■ **Excerpted passage**
▽

# Fitting a Gaussian process kernel

In the [previous post](TODO: URL) we introduced the Gaussian process model with the exponentiated quadratic covariance function. In this post we will introduce parametrized covariance functions (kernels), fit them to real world data, and use them to make posterior predictions.

We will implement the Gaussian process model in [TensorFlow Probability](https://www.tensorflow.org/probability/) which will allow us to easily implement and tune our model without having to worry about the details.

In [23]:
# Imports
%matplotlib notebook

import sys
import numpy as np
import pandas as pd
import scipy
import sklearn
import sklearn.datasets
import tensorflow as tf
import tensorflow_probability as tfp
import matplotlib
import matplotlib.pyplot as plt
import seaborn as sns
from functools import partial

import bokeh
import bokeh.io
import bokeh.plotting
from bokeh.models import BoxAnnotation, Span, Label, Legend, Title, LinearAxis, Range1d
from bokeh.palettes import brewer
bokeh.io.output_notebook(hide_banner=True)

tfd = tfp.distributions
psd_kernels = tfp.positive_semidefinite_kernels

sns.set_style('darkgrid')
np.random.seed(42)
tf.set_random_seed(42)
#

In [2]:
from polynomial import Linear
from rational_quadratic import RationalQuadratic

- https://www.tensorflow.org/probability/api_docs/python/tfp/distributions/GaussianProcessRegressionModel
- https://www.tensorflow.org/probability/api_docs/python/tfp/positive_semidefinite_kernels
- https://github.com/tensorflow/probability/tree/master/tensorflow_probability/python/positive_semidefinite_kernels

## Mauna Loa CO2 data

The dataset used in this example is the monthly average [atmospheric CO<sub>2</sub>](https://en.wikipedia.org/wiki/Carbon_dioxide_in_Earth%27s_atmosphere) concentrations (in parts per million (ppm)) collected at the [Mauna Loa Observatory](https://en.wikipedia.org/wiki/Mauna_Loa_Observatory) in Hawaii. The observatory has been collecting these CO<sub>2</sub> concentrations since 1958 and [showed](https://en.wikipedia.org/wiki/Keeling_Curve) the first significant evidence of rapidly increasing CO<sub>2</sub> levels in the atmosphere.

△

■ **Problems and tasks**
a: Which names does the Gaussian process kernel post import from bokeh.models? List them all.
b: Carry the Gaussian process kernel post forward from the end of its last sentence, keeping to its subject and style.

■ **Given information**
▽

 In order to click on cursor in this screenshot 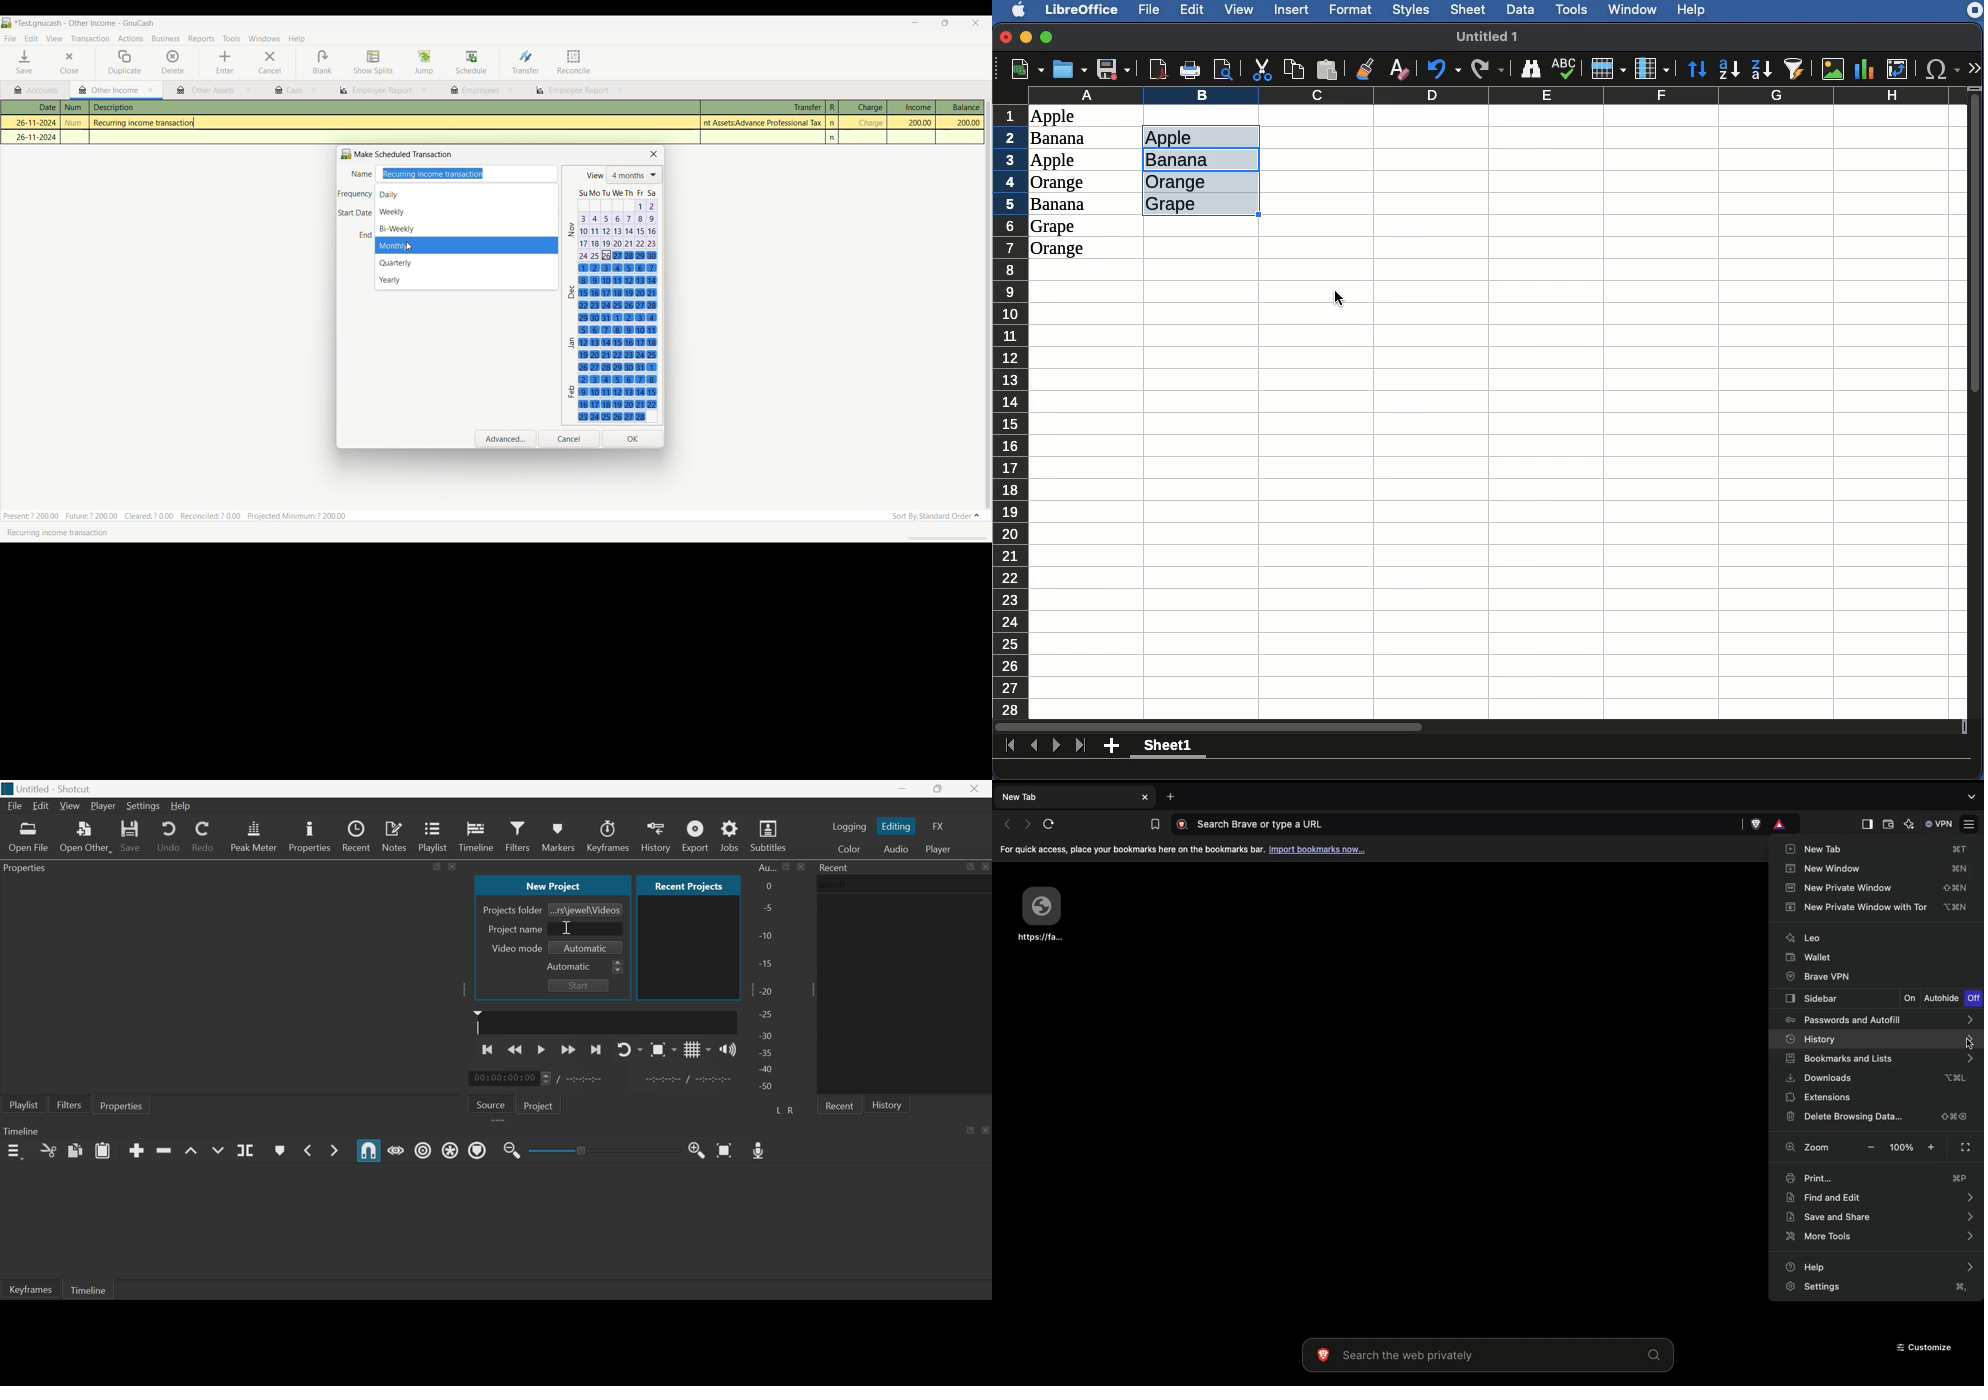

△

■ **Task-by-task answers**
a: BoxAnnotation, Span, Label, Legend, Title, LinearAxis, Range1d

b:
These measures of atmospheric CO<sub>2</sub> concentrations show different features such as a long term rising trend, variation with the seasons, and smaller irregularities. This made it into a canonical example in Gaussian process modelling [[1](#References)].

In this post the data is downloaded as csv from the [Scripps CO<sub>2</sub> Program website](http://scrippsco2.ucsd.edu/data/atmospheric_co2/mlo). This data is loaded and plotted below.

In [3]:
# Load the data
# Load the data from the Scripps CO2 program website. 
co2_df = pd.read_csv(
    ('http://scrippsco2.ucsd.edu/assets/data/atmospheric/stations/'
     'in_situ_co2/monthly/monthly_in_situ_co2_mlo.csv'), 
    header=54, # Data starts here
    skiprows=[55, 56], # Headers consist of multiple rows
    usecols=[3, 4], # Only keep the 'Date' and 'CO2' columns
    na_values='-99.99'  # NaNs are denoted as '-99.99'
)

# Drop missing values
co2_df.dropna(inplace=True)
# Remove whitespace from column names
co2_df.rename(columns=lambda x: x.strip(), inplace=True)
#

In [4]:
# Plot data
p = bokeh.plotting.figure(width=600, height=400)
p.xaxis.axis_label = 'Date'
p.yaxis.axis_label = 'CO₂ [ppm]'
p.add_layout(Title(
    text='In situ air measurements at Mauna Loa, Observatory, Hawaii',
    text_font_style="italic"), 'above')
p.add_layout(Title(
    text='Atmospheric CO₂ concentrations', 
    text_font_size="16pt"), 'above')
p.line(
    co2_df.Date, co2_df.CO2, legend='All data',
    line_width=2, line_color='midnightblue')
p.legend.location = 'top_left'
bokeh.plotting.show(p)
#

In this post we are going to make predictions for the measurements from 2008 and after based on the observed measurements from before 2008.

In [5]:
# Split the data into observed and to predict
date_split = 2008
df_observed = co2_df[co2_df.Date < date_split]
print('{} measurments in the observed set'.format(len(df_observed)))
df_predict = co2_df[co2_df.Date >= date_split]
print('{} measurments in the prediction set'.format(len(df_predict)))
#

593 measurments in the observed set
130 measurments in the prediction set


## Gaussian process model

A Gaussian process is uniquely defined by it's mean function $m(x)$ and covariance function $k(x,x')$:

$$f(x) \sim \mathcal{GP}(m(x),k(x,x'))$$

For simplicity, we will model the mean function as zero $m(x)=0$ in this post. The covariance function will be used to model the data and to make posterior predictions.



In [6]:
# Optimize model parameters via maximum marginal likelihood

# Define a kernel with trainable parameters. Note we transform the trainable
# variables to apply a positivity constraint.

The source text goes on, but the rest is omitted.